People's Pilot, Volume 2, Number 38, Rensselaer, Jasper County, 10 March 1893 — What is This? [ARTICLE]
What is This?
The journals in the employ of the goldites constantly point to the decline in the bullion price of silver as evidence of its unfitness as money. When the question is pressed what effect would a like discrimination against gold have on that metal, we are answered, there is no discrimination against silver and in proof we are told that more than half of the earth’s population use silver. To this we reply, that England, Germany, Austria, the United States and France; in fact all the great commercial nations of the earth discriminate against its full use as money. Yes, it is true that not even one of the great commercial nations of the globe recognizes its full money use. Our own country well illustrates the general unfriendly feeling that has long existed among the nations toward the white metal. In 1873 it was demonetized and remained so till its partial remonetization in 1878. By that act the secretary was authorized to coin not less than two millions per month and not more than four. As an evidence of the unfriendliness of all the secretaries, and they without doubt reflected the feeling of the government, they nearly always coined the minimum and seldom if ever the maximum, during the twelve years that law remained on the statutes. Again, when the Sherman law was enacted, a date was fixed when the secretary might in his discretion cause the coinage of the silver dollar to cease and promptly at that time it did cease. Again, it is an undisputed fact that in the fourteen years that have elapsed since the partial rehabilitation of silver, that not one of our secretaries has paid out one silver dollar on the bonded debt of the nation although over one billion and a half has been paid in principal and iutei’est, while all could have legally been paid in silver. And yet in the face of all these facts men, in the employ of plutocracy, stand up and declare there has been no discrimination against silver as money. One more thought: Silver is no longer treated by the government as money, but as a commodity.
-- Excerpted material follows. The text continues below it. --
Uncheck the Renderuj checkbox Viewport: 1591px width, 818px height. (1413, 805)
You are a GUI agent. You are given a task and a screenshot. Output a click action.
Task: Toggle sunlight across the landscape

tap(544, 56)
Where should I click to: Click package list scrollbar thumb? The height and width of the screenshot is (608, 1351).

Suppose when the Bland-Allison silver act was passed that the
government had (and it had a perfect moral and legal right to do so) coined the full four millions per month, or better if we had had free coinage and paid for it on our national debt; thus placing near a billion and a half of silver dollars in the hands of those old hooked-nosed Jews, does any living man believe that they would have warred on silver as they have? No indeed, they would have moved heaven and earth to have prevented the depreciation of the silver dollar. To-day, with an unlimited supply of silver which our government will not coin and use it proposes to sell bonds for gold to do business with. Such a crime ought to cause a revolution.